Character for character, transcribe the entries below, minus the images.

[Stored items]
=== Begin Enclosure ===
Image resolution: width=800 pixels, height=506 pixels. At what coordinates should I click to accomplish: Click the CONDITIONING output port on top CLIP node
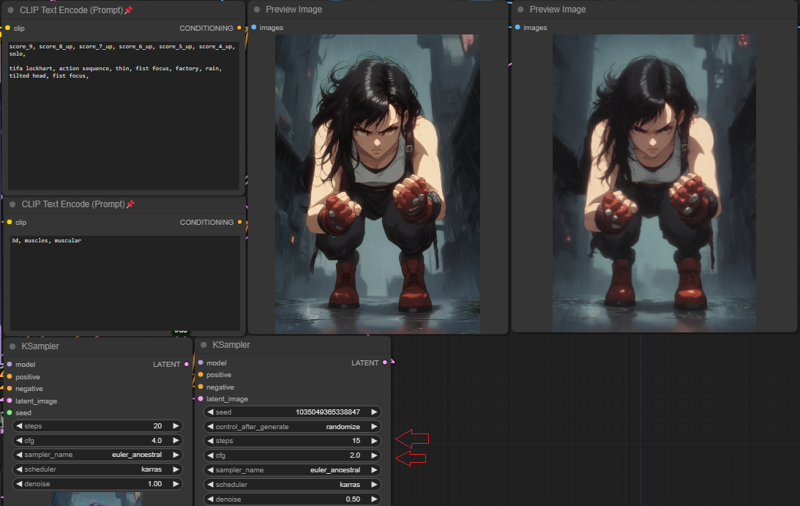point(239,28)
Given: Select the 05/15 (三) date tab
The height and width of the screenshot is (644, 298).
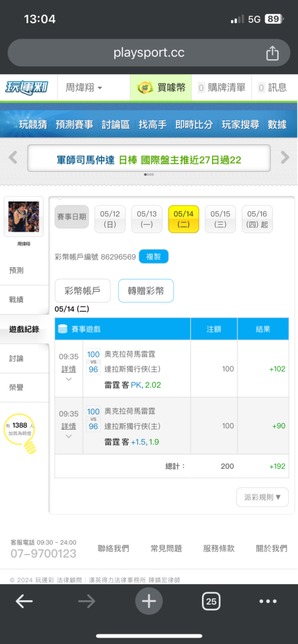Looking at the screenshot, I should (220, 219).
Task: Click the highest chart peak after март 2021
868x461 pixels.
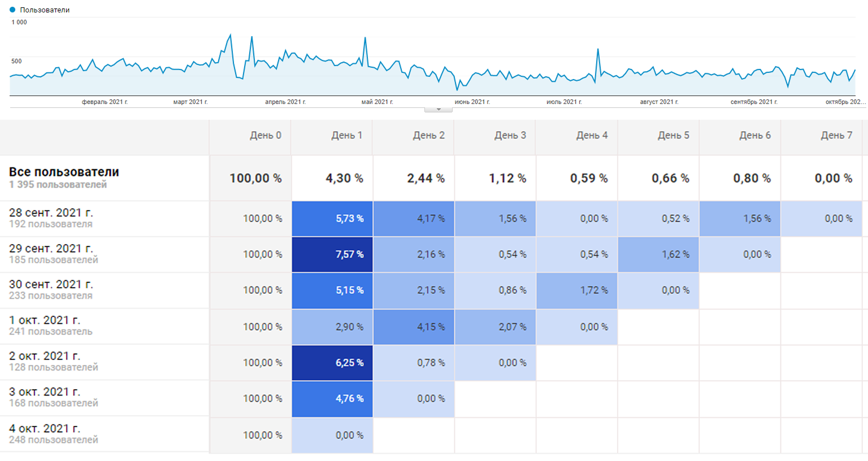Action: tap(230, 35)
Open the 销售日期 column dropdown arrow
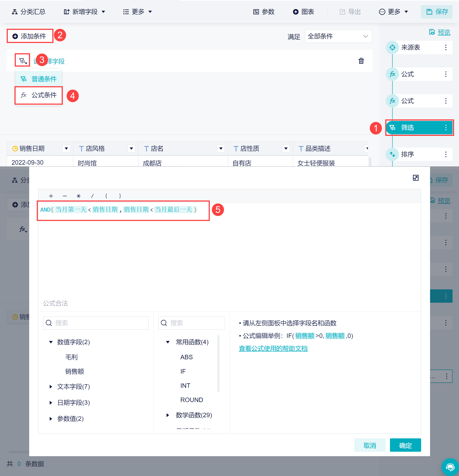459x476 pixels. pos(66,148)
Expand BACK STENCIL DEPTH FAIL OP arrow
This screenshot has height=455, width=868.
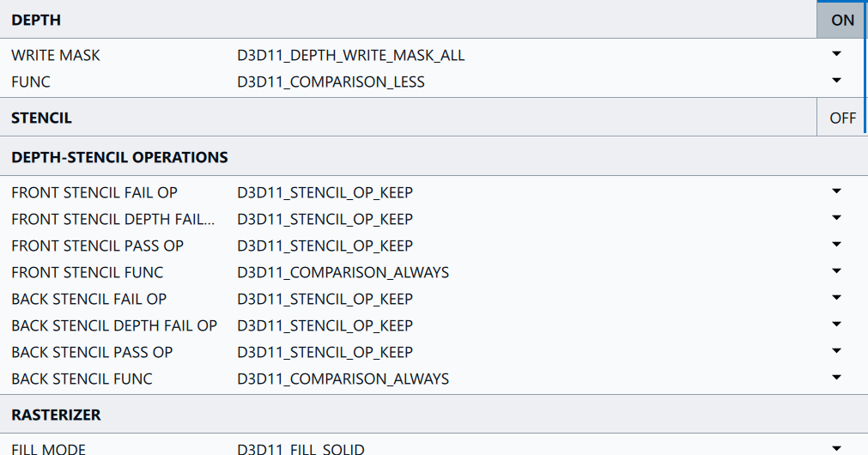[836, 325]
=== End Enclosure ===
- [TASK RESULT]
Image resolution: width=800 pixels, height=506 pixels. At what coordinates should I click to accomplish: Click the CONDITIONING output port on top CLIP node
point(239,28)
Given: Select the 05/15 (三) date tab
The height and width of the screenshot is (644, 298).
Looking at the screenshot, I should (220, 219).
Task: Click the highest chart peak after март 2021
868x461 pixels.
Action: tap(230, 35)
Open the 销售日期 column dropdown arrow
459x476 pixels. pos(66,148)
Expand BACK STENCIL DEPTH FAIL OP arrow
This screenshot has height=455, width=868.
[836, 325]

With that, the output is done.